Previous research has shown that a well-organised approach to MDTMs stimulates IPC [9, 52, 53]. Transparency and a systematic approach are beneficial for supporting the involvement of all stakeholders to facilitate person-centred care [2, 9, 46, 54]. It requires the well-coordinated involvement of stakeholders, clear procedures, and aligned communication [6]. Especially in GR, due to the pace of the care process and a noticeable shorter admission time, the involvement of patients and informal caregivers is challenging. Besides, managing expectations in a relatively short period of time appears challenging. To be able to swiftly respond to changing circumstances calls for anticipatory behaviour [50]. However, as a result of an unclear vision of team functioning in MDTMs, collaboration within a group can easily deteriorate [9, 52, 53]. So, to enhance IPC in general, facilities for LTC and GR can benefit from a well-defined context of MDTMs.

Interestingly, we found that standardised patient outcome measures were used scarcely in MDTMs. Although the literature shows it has various beneficial factors such as sharing information, discussing the health status of patients, and evaluating the care, which supports a comparable view of patients’ functional status [55]. In addition, it ensures uniformity in language, which is a facilitator to IPC [4]. These factors can be supportive and align the mutual expectations of patients, informal caregivers, and healthcare professionals. Besides, using patient outcome measures can be supportive of team coordination for the appropriate involvement of healthcare professionals to fit patients’ needs. In this way, LTC and GR can benefit from using patient outcome measures to facilitate IPC in MDTMs and in general. Future studies should examine perceived barriers to using patient outcome measures in MDTMs.

Strength and limitations

The strengths of this qualitative research include working with a clear definition of IPC, the active involvement of patients, informal caregivers, and healthcare professionals from both LTC and GR, and the use of separate focus groups to provide an opportunity for the various stakeholders to elaborate on their experiences in a setting created to avoid hierarchical influences. Although conducting homogeneous focus groups may have led to missing discussions with mixed participants groups, the semi-structured interviews allowed for an in-depth examination to cover all important topics regarding IPC. It should be noted that this study focused primarily on facilitators of and barriers to IPC. Patient outcome measures to enhance IPC and differences between LTC and GR were discussed less extensively. This study was performed in the Netherlands. In other countries or cultures, where the care for elderly persons is organised differently, other themes may come up. However, the perceived facilitators of and barriers to IPC may still provide useful for optimising IPC in other countries and settings.

Conclusions

Interprofessional collaboration is necessary for the provision of person-centred, high-quality care in LTC and GR. The complexity of caring for older people residing in these facilities requires coordinated multidisciplinary knowledge, care, and treatment.
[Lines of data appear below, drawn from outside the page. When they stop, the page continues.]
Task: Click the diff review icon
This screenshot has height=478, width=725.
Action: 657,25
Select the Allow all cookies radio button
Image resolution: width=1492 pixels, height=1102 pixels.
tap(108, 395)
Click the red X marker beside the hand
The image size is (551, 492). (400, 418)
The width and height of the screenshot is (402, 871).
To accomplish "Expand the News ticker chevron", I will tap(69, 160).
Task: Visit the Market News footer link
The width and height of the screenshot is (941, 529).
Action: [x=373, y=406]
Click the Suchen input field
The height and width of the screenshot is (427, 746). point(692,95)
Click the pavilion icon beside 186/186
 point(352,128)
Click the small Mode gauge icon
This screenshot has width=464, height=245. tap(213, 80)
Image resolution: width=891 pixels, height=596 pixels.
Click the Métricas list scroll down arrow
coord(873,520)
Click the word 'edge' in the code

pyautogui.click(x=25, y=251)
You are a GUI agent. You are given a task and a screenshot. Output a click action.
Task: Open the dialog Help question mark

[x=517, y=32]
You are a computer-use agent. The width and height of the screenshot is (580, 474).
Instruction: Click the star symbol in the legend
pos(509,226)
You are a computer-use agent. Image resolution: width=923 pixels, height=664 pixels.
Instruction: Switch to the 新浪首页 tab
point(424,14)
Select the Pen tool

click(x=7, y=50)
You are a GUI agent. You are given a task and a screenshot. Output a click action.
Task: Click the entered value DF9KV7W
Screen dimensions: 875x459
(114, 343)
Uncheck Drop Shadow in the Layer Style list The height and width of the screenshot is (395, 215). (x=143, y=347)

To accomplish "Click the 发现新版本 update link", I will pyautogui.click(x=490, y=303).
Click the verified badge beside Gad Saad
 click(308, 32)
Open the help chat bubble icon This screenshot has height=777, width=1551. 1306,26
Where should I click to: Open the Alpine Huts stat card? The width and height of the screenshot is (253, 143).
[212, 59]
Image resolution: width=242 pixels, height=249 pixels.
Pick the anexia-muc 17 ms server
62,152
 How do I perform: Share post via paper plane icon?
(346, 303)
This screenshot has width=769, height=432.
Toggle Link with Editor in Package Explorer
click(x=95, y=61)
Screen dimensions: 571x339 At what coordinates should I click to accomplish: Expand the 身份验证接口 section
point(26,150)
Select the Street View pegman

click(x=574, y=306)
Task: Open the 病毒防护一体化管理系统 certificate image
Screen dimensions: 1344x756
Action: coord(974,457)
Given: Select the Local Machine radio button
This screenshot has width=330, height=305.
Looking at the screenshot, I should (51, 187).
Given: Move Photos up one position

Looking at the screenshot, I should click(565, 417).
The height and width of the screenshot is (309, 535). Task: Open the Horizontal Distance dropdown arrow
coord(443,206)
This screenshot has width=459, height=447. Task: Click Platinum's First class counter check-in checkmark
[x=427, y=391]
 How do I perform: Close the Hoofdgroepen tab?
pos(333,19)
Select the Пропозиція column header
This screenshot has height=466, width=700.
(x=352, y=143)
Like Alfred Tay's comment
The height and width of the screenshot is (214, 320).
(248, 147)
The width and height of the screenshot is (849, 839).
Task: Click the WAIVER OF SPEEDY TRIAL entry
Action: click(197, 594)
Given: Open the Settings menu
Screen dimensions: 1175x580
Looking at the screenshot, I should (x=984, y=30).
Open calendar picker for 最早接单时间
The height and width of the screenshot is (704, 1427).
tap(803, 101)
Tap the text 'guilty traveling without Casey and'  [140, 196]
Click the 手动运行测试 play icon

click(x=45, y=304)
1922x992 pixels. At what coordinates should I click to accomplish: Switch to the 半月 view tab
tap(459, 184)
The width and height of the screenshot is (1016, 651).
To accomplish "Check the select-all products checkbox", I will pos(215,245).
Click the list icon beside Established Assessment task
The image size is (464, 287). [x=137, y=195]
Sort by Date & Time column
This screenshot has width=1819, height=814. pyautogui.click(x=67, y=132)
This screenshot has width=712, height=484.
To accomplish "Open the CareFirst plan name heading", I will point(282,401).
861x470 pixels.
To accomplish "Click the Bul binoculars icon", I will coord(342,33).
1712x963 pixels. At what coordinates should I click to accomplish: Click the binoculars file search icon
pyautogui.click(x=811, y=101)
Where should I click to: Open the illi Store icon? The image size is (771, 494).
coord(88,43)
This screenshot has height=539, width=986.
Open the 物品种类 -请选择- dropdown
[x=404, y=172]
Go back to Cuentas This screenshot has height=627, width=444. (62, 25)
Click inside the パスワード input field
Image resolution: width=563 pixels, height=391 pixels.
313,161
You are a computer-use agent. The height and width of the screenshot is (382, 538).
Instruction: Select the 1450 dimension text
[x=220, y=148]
This necessitates the well-organised collaboration between healthcare professionals, patients, and informal caregivers, both in general and in MDTMs. Enhancing such a collaboration involves a systematic approach with clear policies regarding working methods and effective coordination [6]. Also essential to enable responding to the often changing circumstances is anticipatory behaviour from all stakeholders. Acknowledging the often changing circumstances also means acknowledging that effective coordination is essential [6, 8]. It supports regulating and evaluating the involvement of all stakeholders to meet patients’ needs, which will enhance IPC [40, 46, 47, 54]. Besides to improve care, the use of patient outcome measures in MDTMs may enhance IPC by facilitating the use of a common language, sharing information, which in turn improve team coordination and communication. Thus, interprofessional collaboration in complex care in LTC and GR requires a well-coordinated team consisting of all stakeholders involved to facilitate person-centred high-quality care.